PROBLEM REQUIREMENTS:
Keep to the lines from the one with "Dokumen (56, 1163)" through the end of the data, and write them out exactly.
━━ WORKING DATA ━━
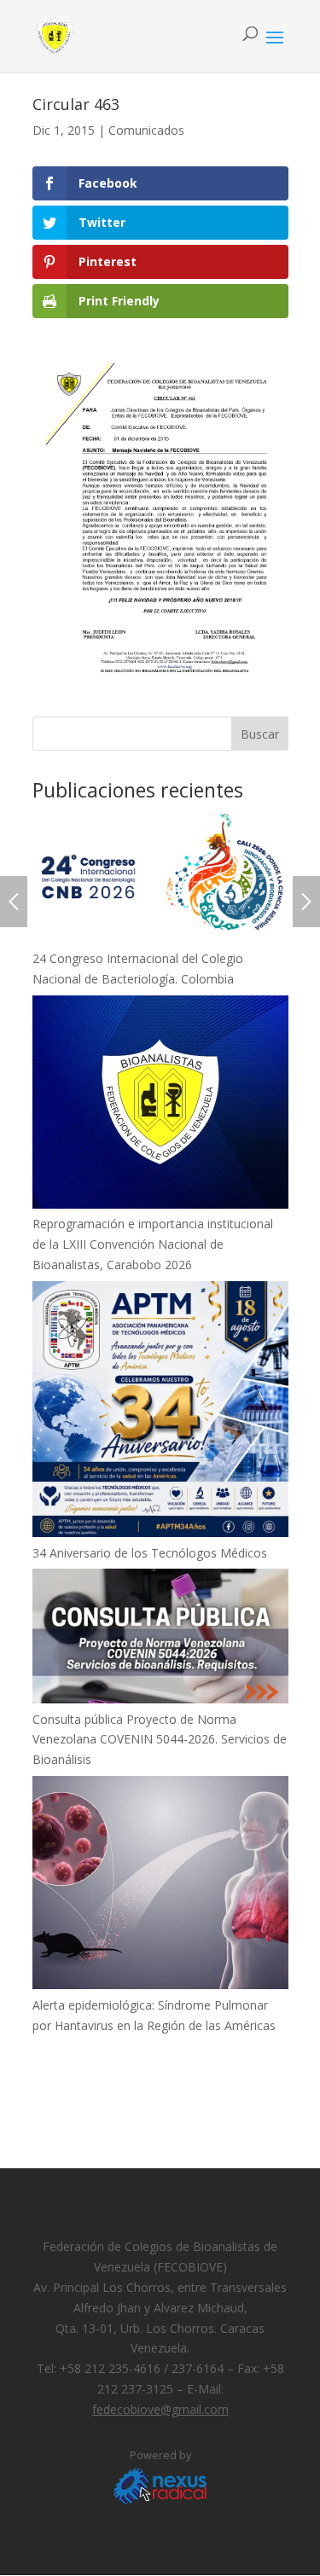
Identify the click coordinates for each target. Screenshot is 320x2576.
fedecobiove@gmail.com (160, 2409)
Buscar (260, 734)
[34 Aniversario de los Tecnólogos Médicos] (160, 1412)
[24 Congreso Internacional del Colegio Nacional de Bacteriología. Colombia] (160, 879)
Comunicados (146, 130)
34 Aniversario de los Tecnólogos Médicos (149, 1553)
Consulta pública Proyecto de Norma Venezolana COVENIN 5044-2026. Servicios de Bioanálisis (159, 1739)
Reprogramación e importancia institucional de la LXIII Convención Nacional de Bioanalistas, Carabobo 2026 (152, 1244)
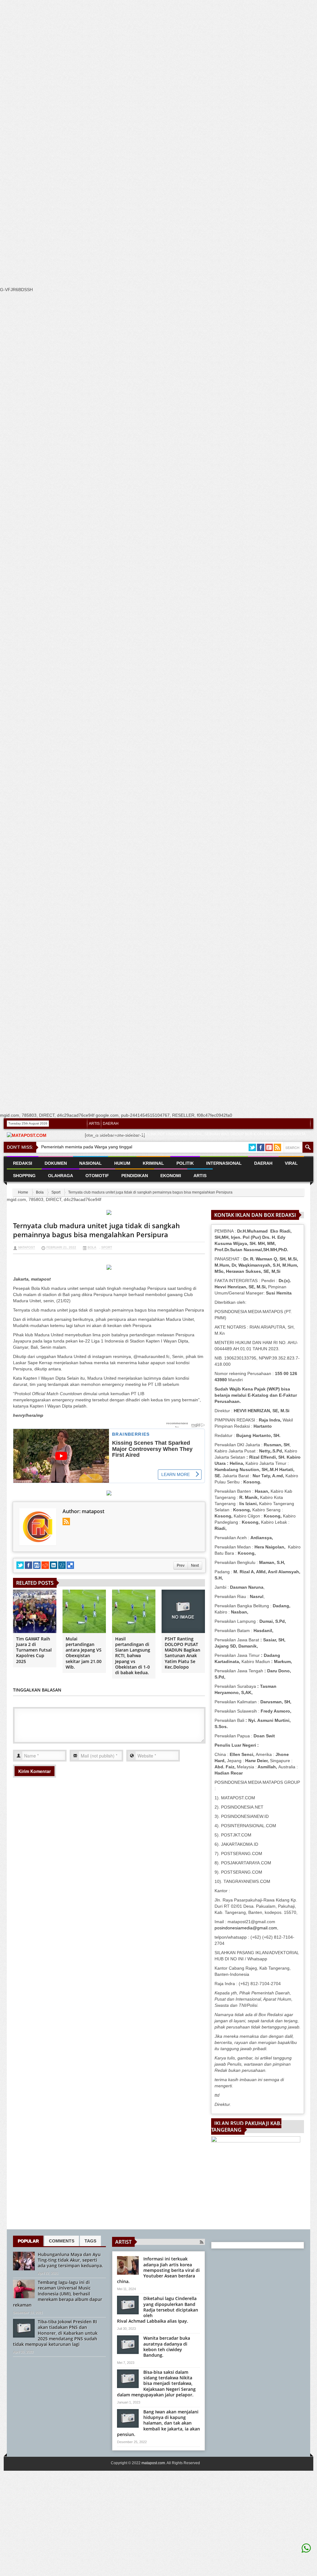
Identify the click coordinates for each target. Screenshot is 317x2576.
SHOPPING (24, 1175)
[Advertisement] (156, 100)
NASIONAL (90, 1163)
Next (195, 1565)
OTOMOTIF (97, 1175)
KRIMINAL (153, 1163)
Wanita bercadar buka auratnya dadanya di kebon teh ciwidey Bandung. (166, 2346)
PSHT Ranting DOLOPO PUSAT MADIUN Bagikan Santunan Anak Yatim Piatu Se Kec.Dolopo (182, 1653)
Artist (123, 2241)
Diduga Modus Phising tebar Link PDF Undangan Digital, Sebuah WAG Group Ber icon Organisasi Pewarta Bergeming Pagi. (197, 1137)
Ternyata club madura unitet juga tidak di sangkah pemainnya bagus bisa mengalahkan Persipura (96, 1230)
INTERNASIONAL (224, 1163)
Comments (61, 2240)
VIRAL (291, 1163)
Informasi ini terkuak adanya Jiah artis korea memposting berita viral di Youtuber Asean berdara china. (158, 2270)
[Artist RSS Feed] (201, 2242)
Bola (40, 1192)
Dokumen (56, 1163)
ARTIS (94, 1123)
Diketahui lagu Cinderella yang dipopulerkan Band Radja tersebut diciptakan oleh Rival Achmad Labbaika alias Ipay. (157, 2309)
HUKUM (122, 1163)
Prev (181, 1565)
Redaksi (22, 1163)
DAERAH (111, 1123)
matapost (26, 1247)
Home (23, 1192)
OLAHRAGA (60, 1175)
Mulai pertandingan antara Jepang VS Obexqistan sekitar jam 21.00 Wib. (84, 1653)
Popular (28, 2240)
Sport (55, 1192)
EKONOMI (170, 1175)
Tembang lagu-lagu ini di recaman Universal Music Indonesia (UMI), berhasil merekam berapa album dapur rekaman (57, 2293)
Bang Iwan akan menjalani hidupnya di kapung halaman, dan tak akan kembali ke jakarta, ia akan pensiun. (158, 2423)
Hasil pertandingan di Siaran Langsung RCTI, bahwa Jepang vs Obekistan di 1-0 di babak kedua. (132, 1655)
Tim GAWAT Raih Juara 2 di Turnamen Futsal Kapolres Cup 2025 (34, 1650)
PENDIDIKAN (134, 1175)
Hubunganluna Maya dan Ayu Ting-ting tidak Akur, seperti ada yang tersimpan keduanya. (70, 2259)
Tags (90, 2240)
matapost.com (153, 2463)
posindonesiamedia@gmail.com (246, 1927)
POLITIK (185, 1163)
━━━
SOLUTION:
Dokumen (56, 1163)
ARTIS (94, 1123)
Diketahui lagu Cinderella yang dipopulerkan Band Radja tersebut diciptakan oleh Rival Achmad Labbaika alias Ipay. (157, 2309)
HUKUM (122, 1163)
Prev (181, 1565)
Redaksi (22, 1163)
DAERAH (111, 1123)
matapost (26, 1247)
Home (23, 1192)
OLAHRAGA (60, 1175)
Mulai pertandingan antara Jepang VS Obexqistan sekitar jam 21.00 Wib. (84, 1653)
Popular (28, 2240)
Sport (55, 1192)
EKONOMI (170, 1175)
Tembang lagu-lagu ini di recaman Universal Music Indonesia (UMI), berhasil merekam berapa album dapur rekaman (57, 2293)
Bang Iwan akan menjalani hidupnya di kapung halaman, dan tak akan kembali ke jakarta, ia akan pensiun. (158, 2423)
Hasil pertandingan di Siaran Langsung RCTI, bahwa Jepang vs Obekistan di 1-0 di babak kedua. (132, 1655)
Tim GAWAT Raih Juara 2 di Turnamen Futsal Kapolres Cup 2025 (34, 1650)
PENDIDIKAN (134, 1175)
Hubunganluna Maya dan Ayu Ting-ting tidak Akur, seperti ada yang tersimpan keduanya. (70, 2259)
Tags (90, 2240)
matapost.com (153, 2463)
posindonesiamedia@gmail.com (246, 1927)
POLITIK (185, 1163)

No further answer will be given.